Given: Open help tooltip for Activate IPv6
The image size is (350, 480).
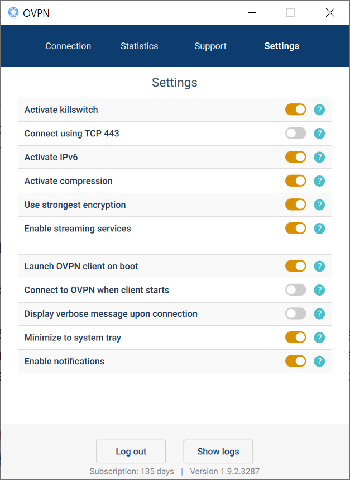Looking at the screenshot, I should pyautogui.click(x=319, y=157).
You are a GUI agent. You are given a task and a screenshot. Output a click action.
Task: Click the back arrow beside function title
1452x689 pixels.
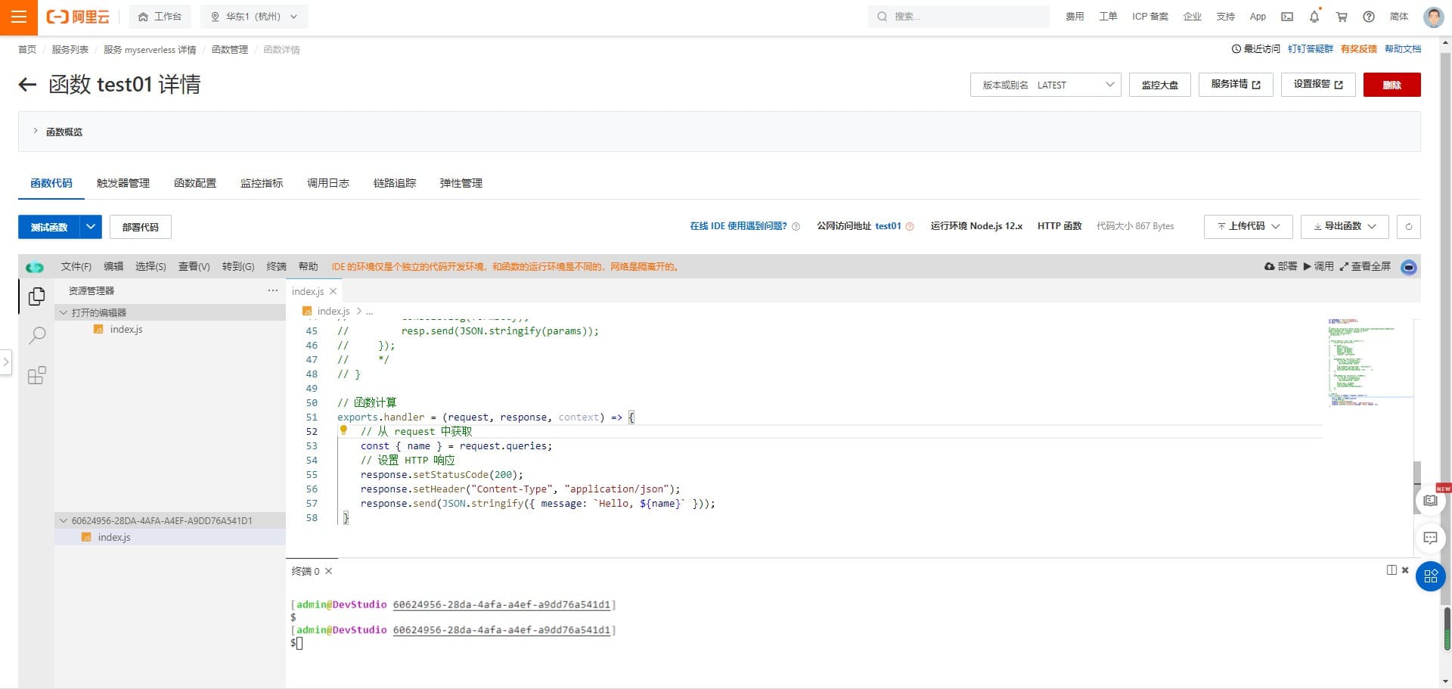[x=27, y=85]
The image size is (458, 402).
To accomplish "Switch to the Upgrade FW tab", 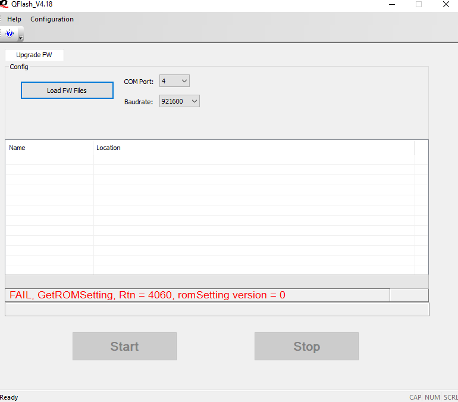I will (34, 55).
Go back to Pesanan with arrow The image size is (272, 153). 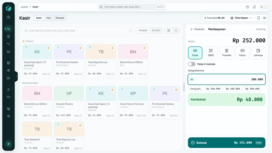coord(197,29)
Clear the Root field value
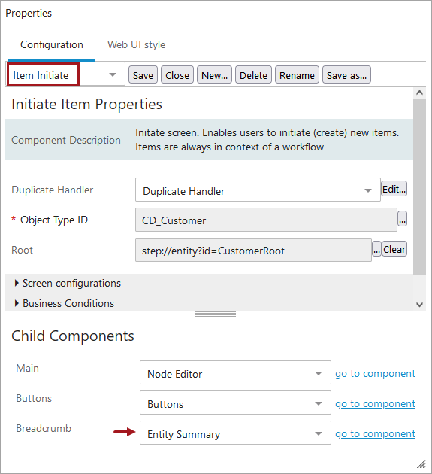 click(x=394, y=249)
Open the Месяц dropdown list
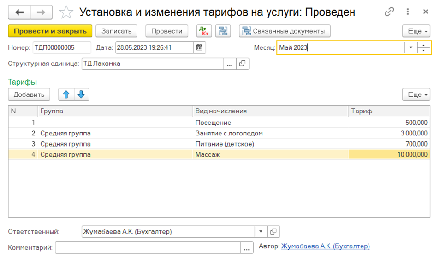The width and height of the screenshot is (434, 258). click(x=410, y=48)
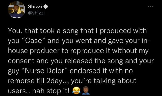This screenshot has width=162, height=96.
Task: Click the word "released" in tweet
Action: tap(79, 61)
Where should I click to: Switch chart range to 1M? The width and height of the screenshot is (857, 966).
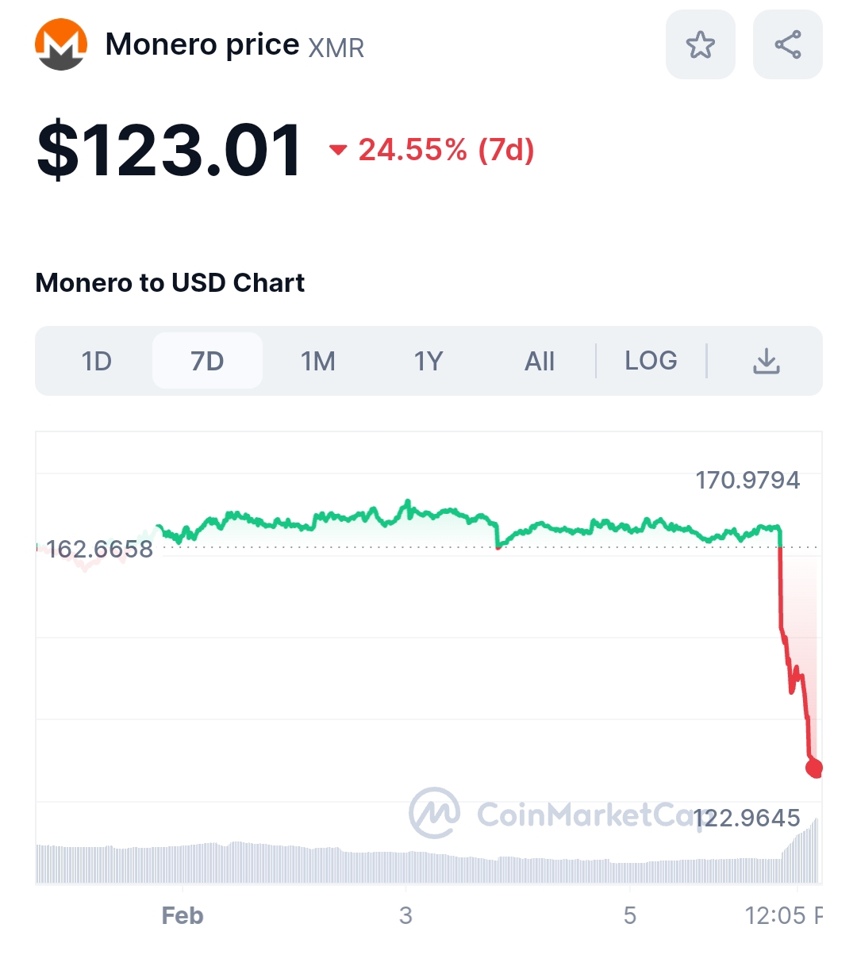317,361
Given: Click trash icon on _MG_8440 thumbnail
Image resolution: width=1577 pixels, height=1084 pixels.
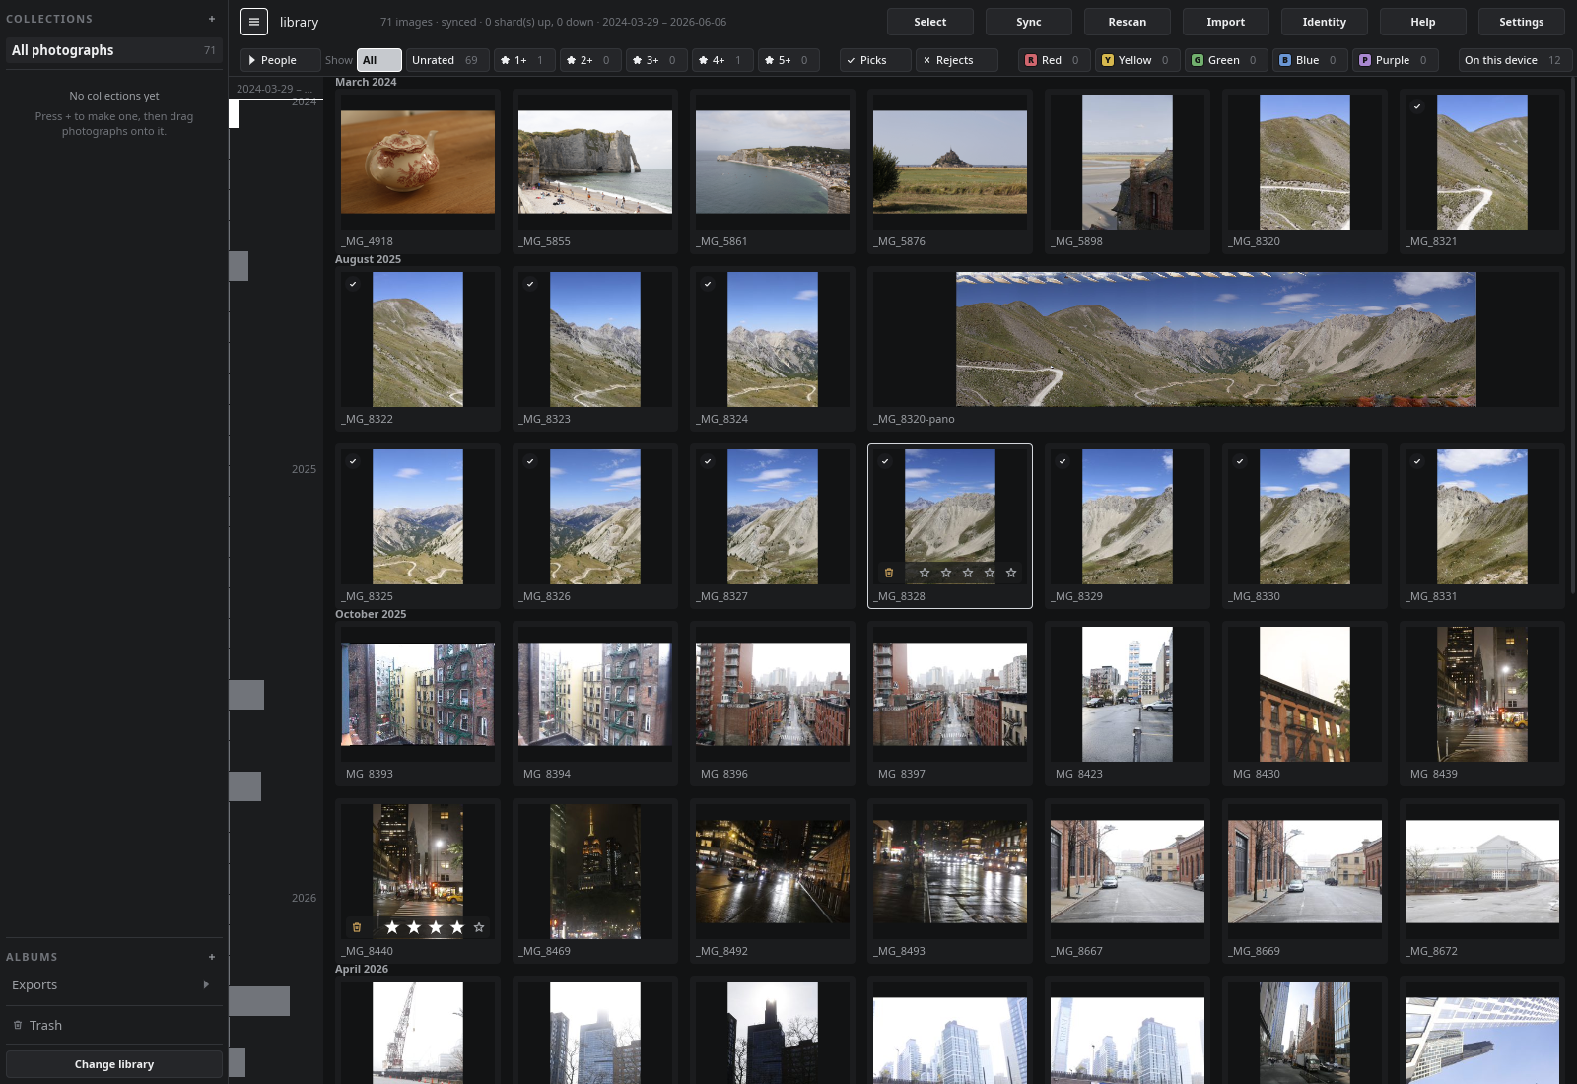Looking at the screenshot, I should pyautogui.click(x=357, y=927).
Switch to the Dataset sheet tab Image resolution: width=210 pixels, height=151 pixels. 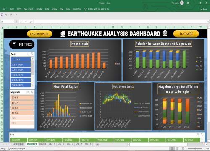click(42, 144)
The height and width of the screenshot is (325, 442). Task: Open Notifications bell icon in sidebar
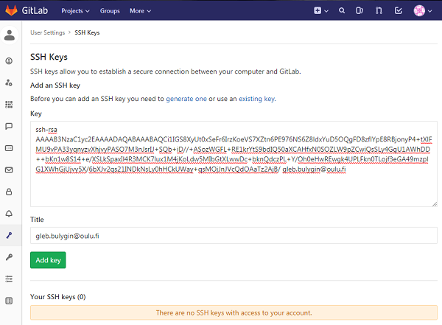click(x=9, y=214)
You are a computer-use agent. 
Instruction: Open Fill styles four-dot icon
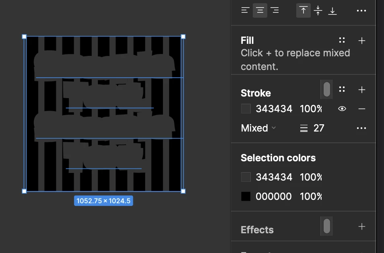click(x=342, y=40)
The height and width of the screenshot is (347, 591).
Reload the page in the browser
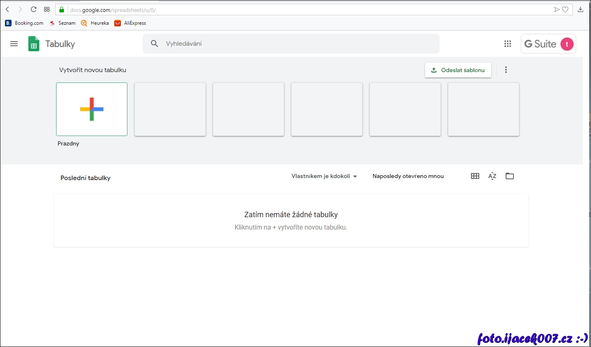(x=34, y=9)
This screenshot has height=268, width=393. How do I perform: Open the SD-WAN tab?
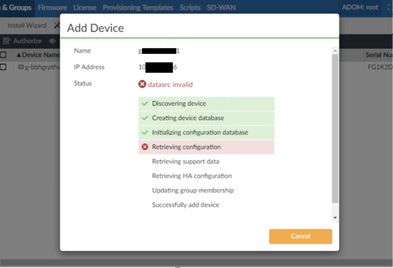click(221, 7)
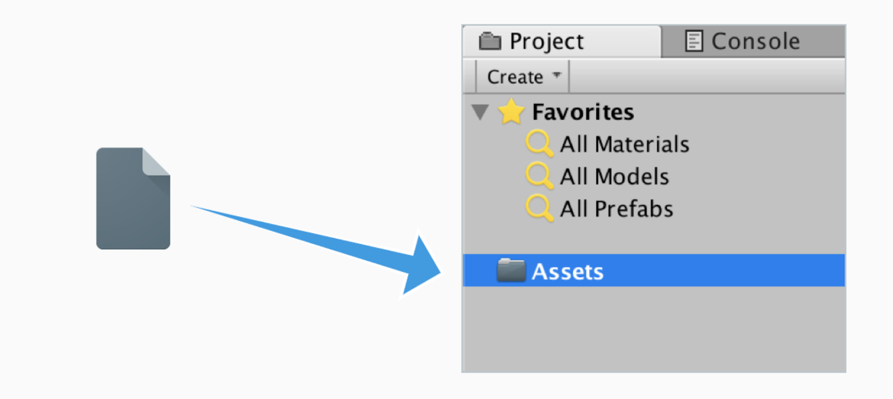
=-=-=-=-=
■ **What you have to do**
Search each line of the data above for "agent", and copy the lines where it occurs.

■ **Task solution**
You are a GUI agent. You are given a task and a screenshot. Output a click action.
You are a computer-use agent. 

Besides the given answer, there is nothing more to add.